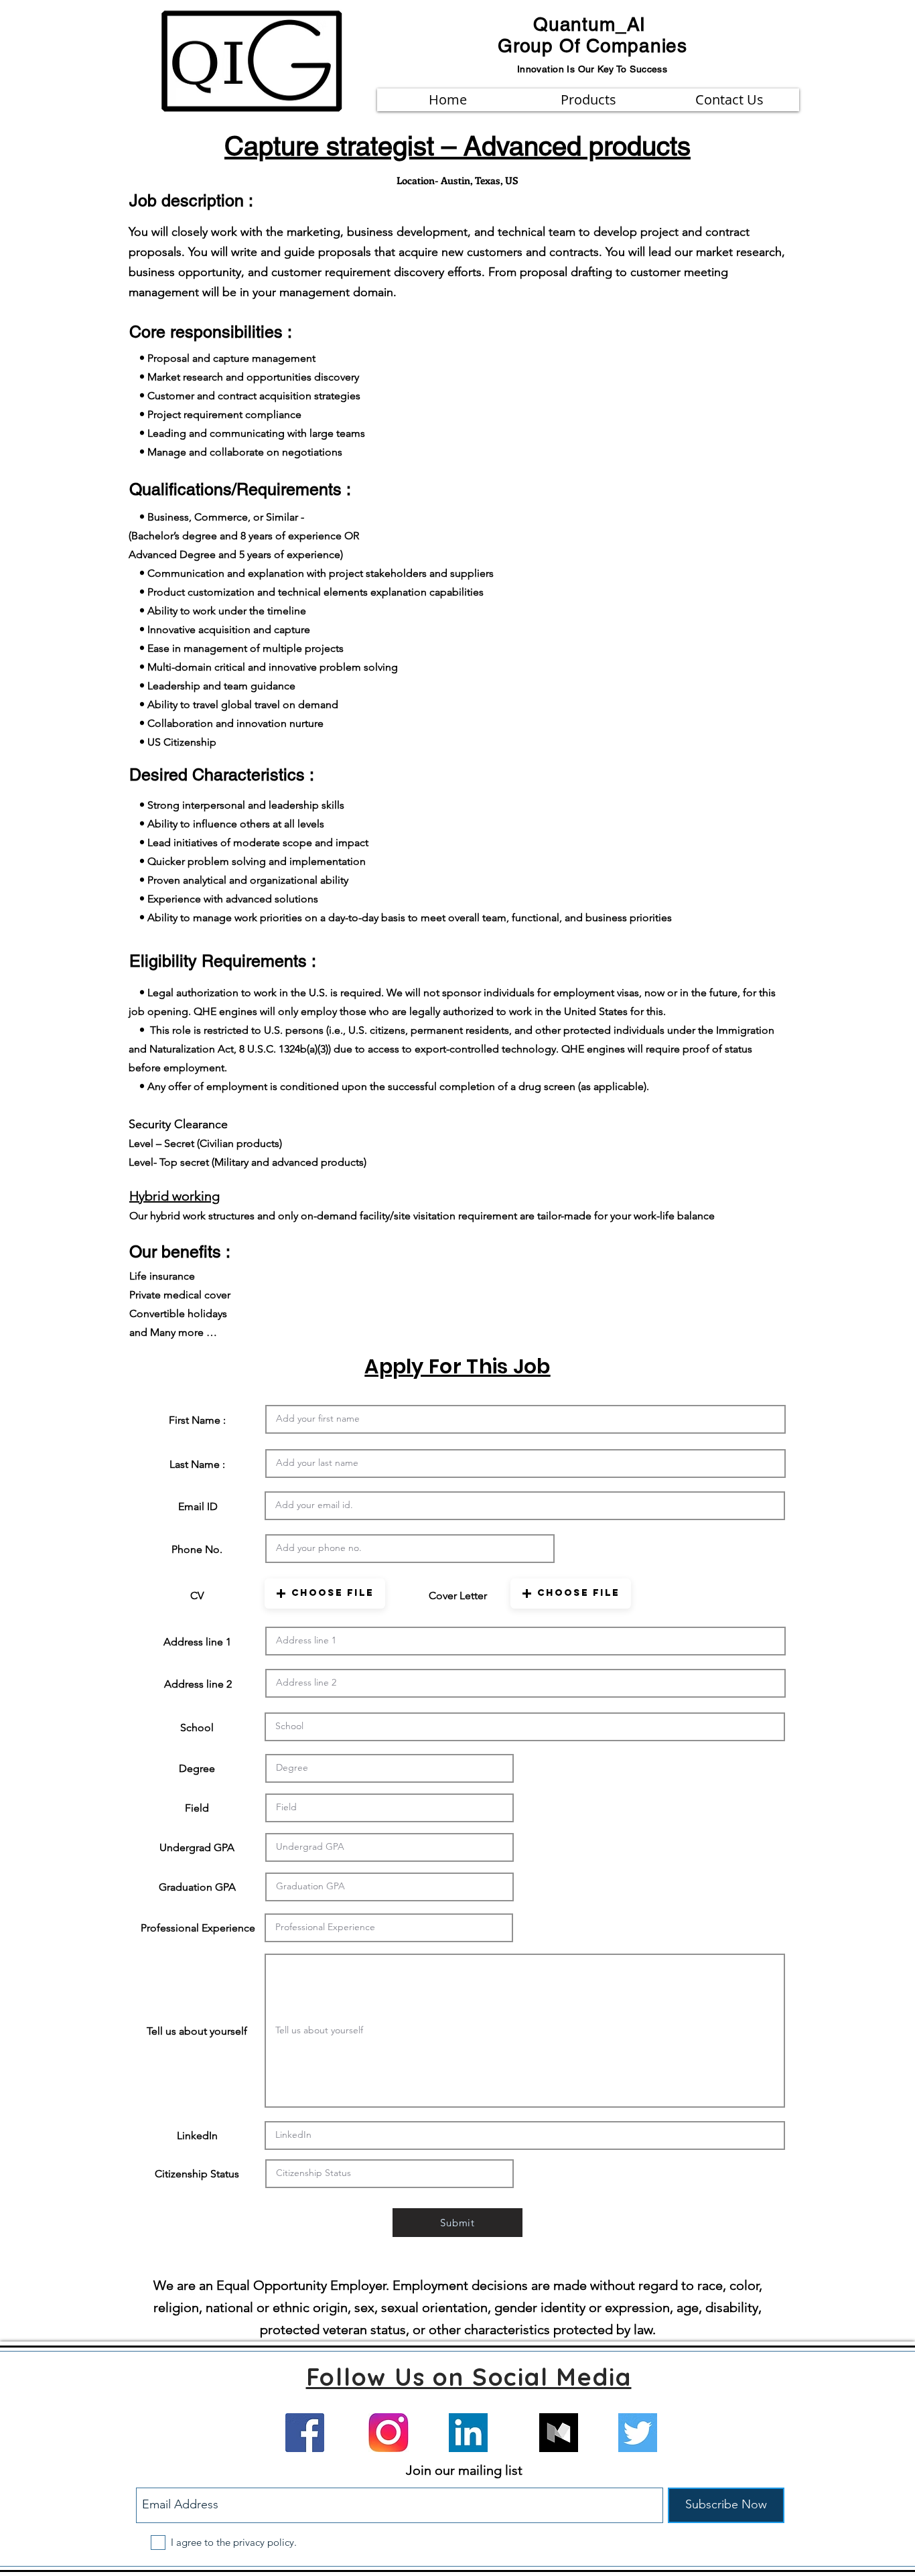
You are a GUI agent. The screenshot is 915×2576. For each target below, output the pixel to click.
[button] (325, 1593)
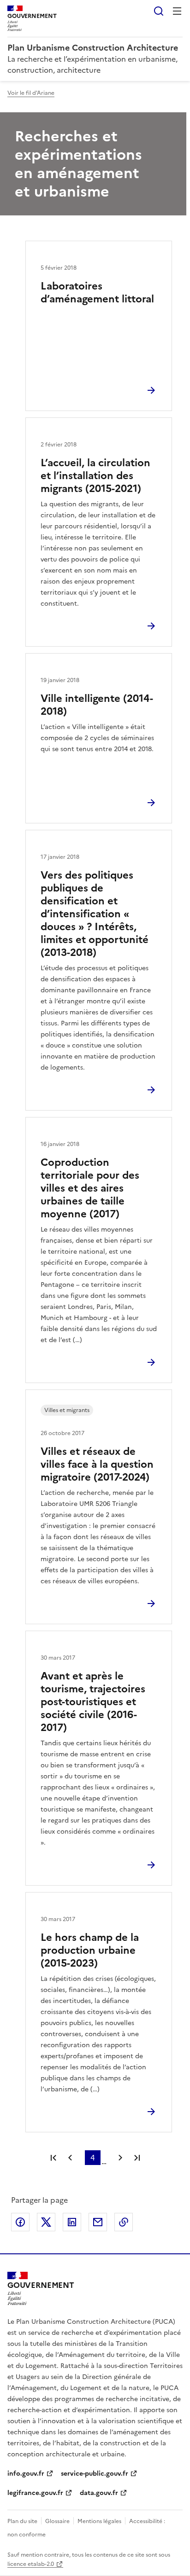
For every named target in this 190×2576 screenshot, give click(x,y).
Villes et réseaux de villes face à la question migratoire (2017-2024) (97, 1464)
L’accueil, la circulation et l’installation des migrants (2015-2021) (95, 475)
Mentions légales (99, 2521)
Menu (177, 11)
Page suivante (120, 2157)
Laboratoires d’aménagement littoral (97, 292)
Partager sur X (46, 2222)
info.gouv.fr (25, 2473)
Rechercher (158, 11)
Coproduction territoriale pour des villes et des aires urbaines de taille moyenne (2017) (90, 1188)
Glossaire (57, 2521)
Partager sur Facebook (20, 2222)
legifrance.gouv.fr (35, 2493)
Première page (53, 2157)
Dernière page (137, 2157)
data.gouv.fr (99, 2493)
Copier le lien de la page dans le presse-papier (123, 2222)
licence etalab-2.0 (30, 2564)
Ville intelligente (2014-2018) (97, 705)
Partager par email (98, 2222)
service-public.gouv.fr (94, 2473)
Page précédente (70, 2157)
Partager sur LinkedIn (72, 2222)
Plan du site (22, 2521)
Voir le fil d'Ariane (30, 93)
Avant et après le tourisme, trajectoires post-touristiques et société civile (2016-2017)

★ ★ ★ ★

__WHAT IS REQUIRED__. Could you write out, exactly, each line of the data above from the one containing "service-public.gouv.fr (94, 2473)" through the last, including both?

__ANSWER AREA__.
service-public.gouv.fr (94, 2473)
Page précédente (70, 2157)
Partager sur LinkedIn (72, 2222)
Plan du site (22, 2521)
Voir le fil d'Ariane (30, 93)
Avant et après le tourisme, trajectoires post-touristiques et société civile (2016-2017)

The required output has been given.